First Big Award in China Reverse Merger Litigation
China MediaExpress Holdings Inc., which went public in the U.S. through a reverse merger, was a fraudulent enterprise, a Hong Kong arbitration panel ruled, awarding Starr International Co. as much as $77 million in damages. CME’s shares have been delisted.
CME’s founding shareholders were ordered by the three-member panel to pay Starr the funds for not honoring an agreement to buy back its stake. CME was among the Chinese companies accused by Muddy Waters LLC of financial irregularities and its shares plunged 93 percent in five months after Block’s February 2011 report accused the company of manipulating its financial statements. However, the panel rejected the Chinese company’s claims that its video advertisement display business was destroyed by short sellers.
Zheng Cheng, CME’s founder and chairman, had compared it to a Chinese version of Hollywood.
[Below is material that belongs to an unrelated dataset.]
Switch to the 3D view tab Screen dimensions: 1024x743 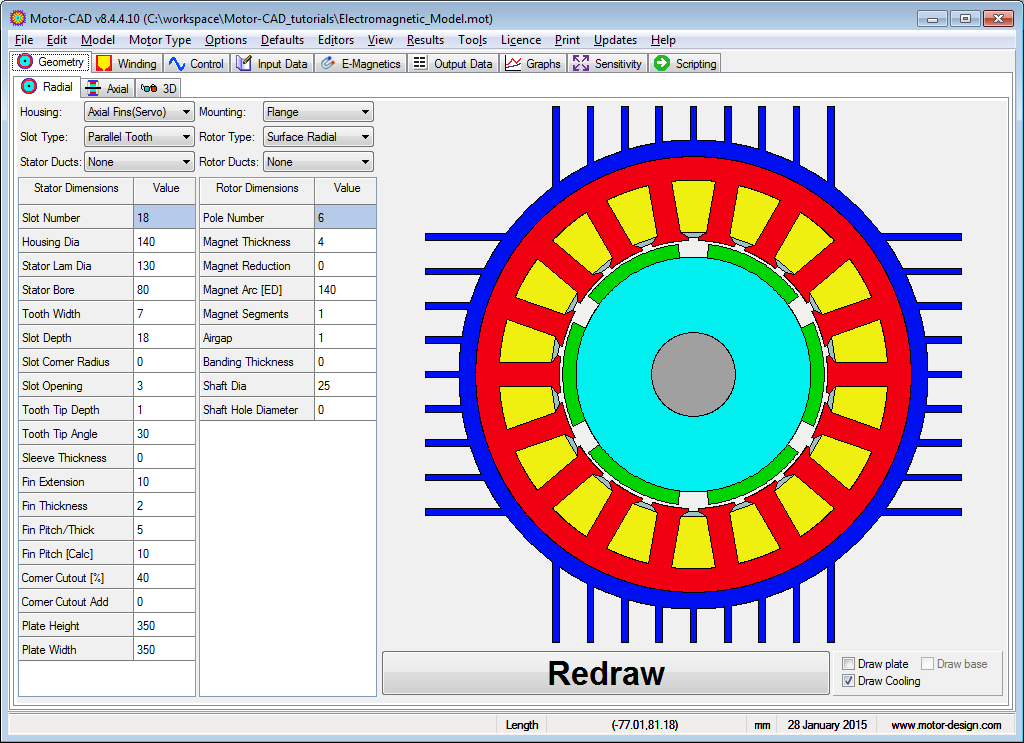coord(158,88)
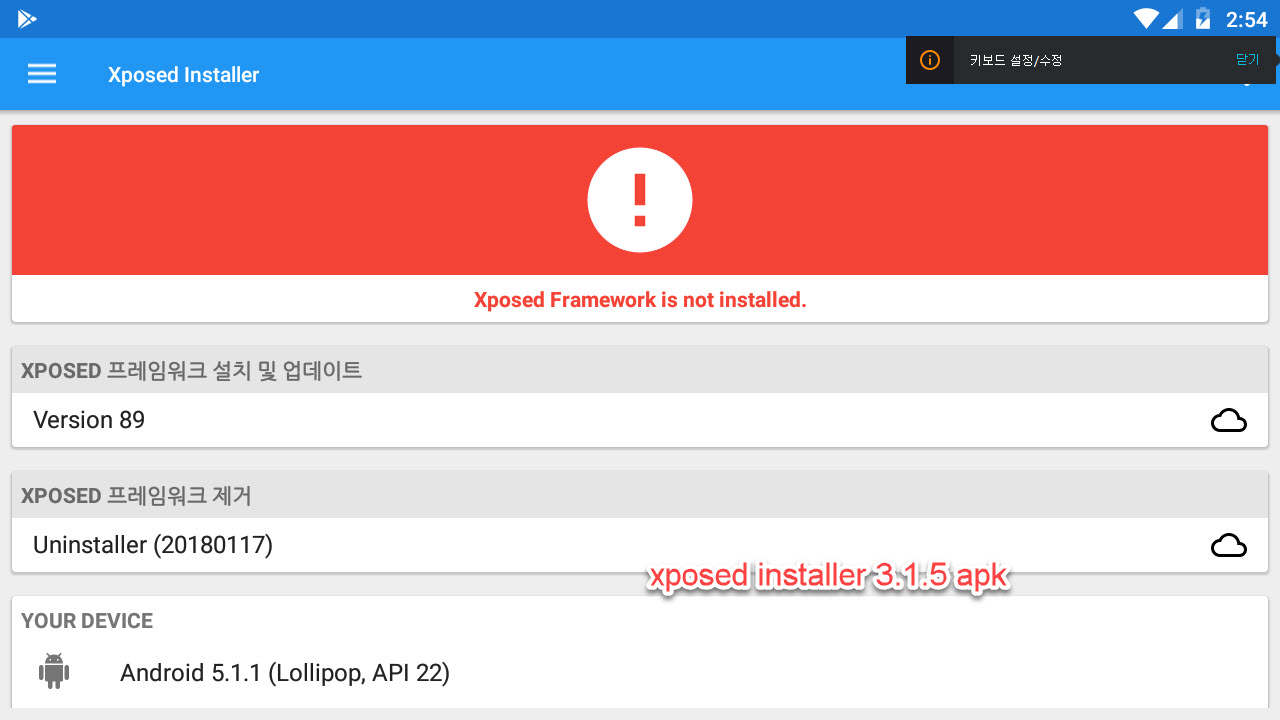Tap the battery charging icon in the status bar
This screenshot has width=1280, height=720.
[1203, 18]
Nice try, said the Panel. “Cheng was such an unreliable witness that no credence can be given to this explanation.”
SEC Investigations of China Reverse Mergers
The U.S. Securities and Exchange Commission has deregistered the securities of almost 50 companies and filed fraud cases against more than 40 issuers and executives as part of its investigation into the non-U.S. based firms.
Accounting Class Actions and China Reverse Mergers
Although number of accounting class action filings dropped sharply in 2012, as litigation related to Chinese reverse mergers waned, accounting cases still accounted for more than 90% of all settlement dollars for securities class actions in 2012, according to Cornerstone Research Inc. in an analysis, “Accounting Class Action Filings and Settlements — 2012 Review and Analysis.”
The drop in Chinese reverse merger cases alone accounted for about two-thirds of the decline in new accounting cases, which fell to 45 in 2012 from 78 in 2011.
China Reverse Merger accounting cases are likely to be with us for a while as Accounting cases continue to be less likely to be dismissed and typically take longer to resolve than nonaccounting cases.
In commenting on the Report, Joseph Grundfest, director of the Stanford Law School Securities Class action Clearinghouse in Palo Alto, California said, “The lesson from these data is clear: Courts care about accounting fraud. These cases are more complicated and expensive to litigate and more likely not to be dismissed. This litigation pattern underscores the importance of the accounting and audit function, and reinforces the need for corporate executives to continue to pay close attention to the numbers.”